:: READING TEXT ::
begin
That CNN has time to cover plane crash survivors without giving two farts about the dozens killed doesn't speak too highly for the Blitzers of the world, but what else is new? We could have talked about aircraft safety (especially after the American Airlines shutdown last week) or the perils of travel in third world countries or even the trivial "how to survive a plane crash" junk advice. Instead, we've got to talk about how Jay-sus saves and the Moisers take half damage. But that's hardly the Moisers' fault.
Blaming the media for - once again - plumbing the depths of trivial nonsense is one thing. Blaming a religious family for expressing their religiousity, especially after they've just been confronted with their own mortality and then confronting a host of news cameras, is just silly. I mean, seriously, what would you have expected them to say? "Gee, its amazing that we lived while so many others died, but I'm going to rack this one up to fuselage integrity and excellent emergency piloting skills."
I mean, come on guys. There are far dumber things to be offended by. Especially in this day and age.
Posted by: Zifnab | April 16, 2008 6:45 PM
kcanadensis: I detest missionaries
Give em a chance - you're jut not cooking them right. Probably too much salt.
http://www.cartoonstock.com/lowres/nbe0225l.jpg
Posted by: AlanWCan | April 16, 2008 6:45 PM
karen said
No true Scotsman
So a guy is in his house, and hears the news report that a hurricane is coming and his community is being evacuated. He stays put, saying "God will provide."
A police car comes down the street with a loudspeaker blaring about the mandatory evacuation. He still says "God will provide."
The water rises, and a boat comes up the street. He stays in the attic, saying "God will provide."
As he sits on the roof of his flooded house, a helicopter comes to pick him up. He refuses, saying "God will provide."
end
:: TASK DETAILS ::
Write out the comment thread between "That CNN has" and "the Moisers' fault.", inclusive, substituting "Fox News" for "CNN". The data that follows has no connection to the comment thread about news coverage of a plane crash.

:: MATERIAL SUPPLIED ::
begin
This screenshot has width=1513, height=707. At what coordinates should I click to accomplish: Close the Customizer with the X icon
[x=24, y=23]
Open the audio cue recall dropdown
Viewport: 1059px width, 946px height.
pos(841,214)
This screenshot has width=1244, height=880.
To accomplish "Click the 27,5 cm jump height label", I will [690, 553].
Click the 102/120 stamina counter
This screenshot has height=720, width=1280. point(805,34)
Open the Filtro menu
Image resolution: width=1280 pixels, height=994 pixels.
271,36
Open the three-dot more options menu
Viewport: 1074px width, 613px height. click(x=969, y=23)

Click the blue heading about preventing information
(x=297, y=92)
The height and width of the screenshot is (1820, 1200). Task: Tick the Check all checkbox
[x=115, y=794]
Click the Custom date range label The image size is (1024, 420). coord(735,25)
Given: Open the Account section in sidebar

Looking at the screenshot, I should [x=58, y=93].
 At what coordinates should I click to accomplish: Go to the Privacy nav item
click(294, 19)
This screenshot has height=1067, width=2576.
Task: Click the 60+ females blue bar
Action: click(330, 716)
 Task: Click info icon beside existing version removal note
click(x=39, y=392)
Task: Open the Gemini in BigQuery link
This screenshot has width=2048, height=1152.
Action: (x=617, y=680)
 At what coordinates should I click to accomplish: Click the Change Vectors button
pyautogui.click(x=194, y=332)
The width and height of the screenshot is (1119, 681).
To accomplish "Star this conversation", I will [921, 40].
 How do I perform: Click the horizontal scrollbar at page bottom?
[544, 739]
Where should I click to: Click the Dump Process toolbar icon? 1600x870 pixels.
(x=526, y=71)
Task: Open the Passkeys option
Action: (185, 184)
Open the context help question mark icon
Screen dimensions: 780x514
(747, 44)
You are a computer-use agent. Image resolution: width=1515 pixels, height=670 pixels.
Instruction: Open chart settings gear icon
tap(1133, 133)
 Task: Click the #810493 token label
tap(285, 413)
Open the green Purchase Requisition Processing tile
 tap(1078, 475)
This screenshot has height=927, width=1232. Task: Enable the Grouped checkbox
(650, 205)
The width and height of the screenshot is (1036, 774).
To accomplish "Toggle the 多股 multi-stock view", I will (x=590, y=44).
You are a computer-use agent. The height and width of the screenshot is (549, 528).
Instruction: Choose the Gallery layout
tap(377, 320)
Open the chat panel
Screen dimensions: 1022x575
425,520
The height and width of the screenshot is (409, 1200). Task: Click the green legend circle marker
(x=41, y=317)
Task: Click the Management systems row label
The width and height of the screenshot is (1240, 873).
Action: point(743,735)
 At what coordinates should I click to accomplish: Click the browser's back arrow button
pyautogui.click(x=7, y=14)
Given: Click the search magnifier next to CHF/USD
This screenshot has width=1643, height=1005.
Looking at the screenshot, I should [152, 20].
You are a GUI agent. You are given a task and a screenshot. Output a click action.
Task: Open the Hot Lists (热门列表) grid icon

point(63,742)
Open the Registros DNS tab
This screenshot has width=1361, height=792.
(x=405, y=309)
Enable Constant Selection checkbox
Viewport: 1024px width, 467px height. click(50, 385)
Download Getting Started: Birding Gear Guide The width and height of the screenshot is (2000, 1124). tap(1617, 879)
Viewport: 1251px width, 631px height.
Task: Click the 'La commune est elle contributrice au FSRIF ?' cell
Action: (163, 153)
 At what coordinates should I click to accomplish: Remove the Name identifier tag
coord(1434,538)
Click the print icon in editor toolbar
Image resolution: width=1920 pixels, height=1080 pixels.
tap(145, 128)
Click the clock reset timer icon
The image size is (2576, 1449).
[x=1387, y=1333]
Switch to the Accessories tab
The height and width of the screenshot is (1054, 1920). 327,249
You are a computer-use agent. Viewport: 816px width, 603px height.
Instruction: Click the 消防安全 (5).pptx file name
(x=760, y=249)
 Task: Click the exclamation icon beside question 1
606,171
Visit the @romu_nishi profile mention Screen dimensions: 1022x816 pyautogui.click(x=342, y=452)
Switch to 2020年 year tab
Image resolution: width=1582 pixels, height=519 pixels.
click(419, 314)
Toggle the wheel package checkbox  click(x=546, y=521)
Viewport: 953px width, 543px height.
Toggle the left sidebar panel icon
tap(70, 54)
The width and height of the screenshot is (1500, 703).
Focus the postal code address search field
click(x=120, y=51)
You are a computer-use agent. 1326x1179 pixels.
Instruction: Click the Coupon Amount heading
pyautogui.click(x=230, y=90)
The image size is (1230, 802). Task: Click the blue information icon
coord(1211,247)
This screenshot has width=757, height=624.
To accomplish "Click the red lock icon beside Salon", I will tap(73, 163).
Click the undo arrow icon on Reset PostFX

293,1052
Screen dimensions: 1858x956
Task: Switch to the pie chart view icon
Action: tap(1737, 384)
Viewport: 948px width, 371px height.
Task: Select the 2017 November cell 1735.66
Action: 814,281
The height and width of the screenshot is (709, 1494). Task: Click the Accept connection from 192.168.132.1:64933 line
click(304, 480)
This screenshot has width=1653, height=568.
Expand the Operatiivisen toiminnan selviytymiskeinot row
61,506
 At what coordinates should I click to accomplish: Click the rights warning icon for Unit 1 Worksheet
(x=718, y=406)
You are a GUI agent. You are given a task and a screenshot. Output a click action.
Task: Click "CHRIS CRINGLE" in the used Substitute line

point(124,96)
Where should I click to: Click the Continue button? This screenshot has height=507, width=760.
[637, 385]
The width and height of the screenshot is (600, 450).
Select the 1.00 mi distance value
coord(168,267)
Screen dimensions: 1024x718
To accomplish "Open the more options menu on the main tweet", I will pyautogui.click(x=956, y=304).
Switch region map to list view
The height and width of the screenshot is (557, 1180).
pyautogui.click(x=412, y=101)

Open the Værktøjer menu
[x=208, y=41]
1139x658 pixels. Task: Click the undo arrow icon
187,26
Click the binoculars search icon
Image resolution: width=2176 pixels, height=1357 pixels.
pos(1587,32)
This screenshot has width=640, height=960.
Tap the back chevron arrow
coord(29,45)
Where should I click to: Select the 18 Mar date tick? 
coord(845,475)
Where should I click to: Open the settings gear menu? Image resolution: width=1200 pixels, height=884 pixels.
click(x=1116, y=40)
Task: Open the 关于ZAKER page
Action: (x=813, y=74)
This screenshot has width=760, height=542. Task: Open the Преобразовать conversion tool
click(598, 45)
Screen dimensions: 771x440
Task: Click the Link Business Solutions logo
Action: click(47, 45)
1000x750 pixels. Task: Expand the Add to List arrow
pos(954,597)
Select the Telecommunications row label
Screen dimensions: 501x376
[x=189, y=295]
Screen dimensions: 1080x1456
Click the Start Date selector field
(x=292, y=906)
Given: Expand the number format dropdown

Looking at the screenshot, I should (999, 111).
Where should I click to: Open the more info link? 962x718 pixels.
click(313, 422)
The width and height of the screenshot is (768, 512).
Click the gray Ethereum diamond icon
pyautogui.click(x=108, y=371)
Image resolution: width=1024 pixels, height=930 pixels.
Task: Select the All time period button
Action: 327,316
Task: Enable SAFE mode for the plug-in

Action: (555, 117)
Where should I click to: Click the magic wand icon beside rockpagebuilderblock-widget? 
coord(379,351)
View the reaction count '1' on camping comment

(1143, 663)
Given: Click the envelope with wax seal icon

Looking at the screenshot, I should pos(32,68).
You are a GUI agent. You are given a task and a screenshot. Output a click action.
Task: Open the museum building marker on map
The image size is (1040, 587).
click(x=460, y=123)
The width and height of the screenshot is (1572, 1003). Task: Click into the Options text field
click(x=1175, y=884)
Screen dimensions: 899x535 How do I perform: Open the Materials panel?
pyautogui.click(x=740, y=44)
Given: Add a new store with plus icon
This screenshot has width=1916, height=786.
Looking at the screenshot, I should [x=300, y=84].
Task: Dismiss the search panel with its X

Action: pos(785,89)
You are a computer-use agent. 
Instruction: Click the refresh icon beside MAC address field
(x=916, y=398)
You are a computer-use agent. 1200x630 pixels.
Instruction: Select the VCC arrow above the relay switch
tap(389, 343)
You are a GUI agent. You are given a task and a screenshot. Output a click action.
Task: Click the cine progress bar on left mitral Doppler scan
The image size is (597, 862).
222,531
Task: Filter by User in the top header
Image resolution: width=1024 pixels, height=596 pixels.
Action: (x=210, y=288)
end
:: WRITTEN ANSWER ::
That Fox News has time to cover plane crash survivors without giving two farts about the dozens killed doesn't speak too highly for the Blitzers of the world, but what else is new? We could have talked about aircraft safety (especially after the American Airlines shutdown last week) or the perils of travel in third world countries or even the trivial "how to survive a plane crash" junk advice. Instead, we've got to talk about how Jay-sus saves and the Moisers take half damage. But that's hardly the Moisers' fault.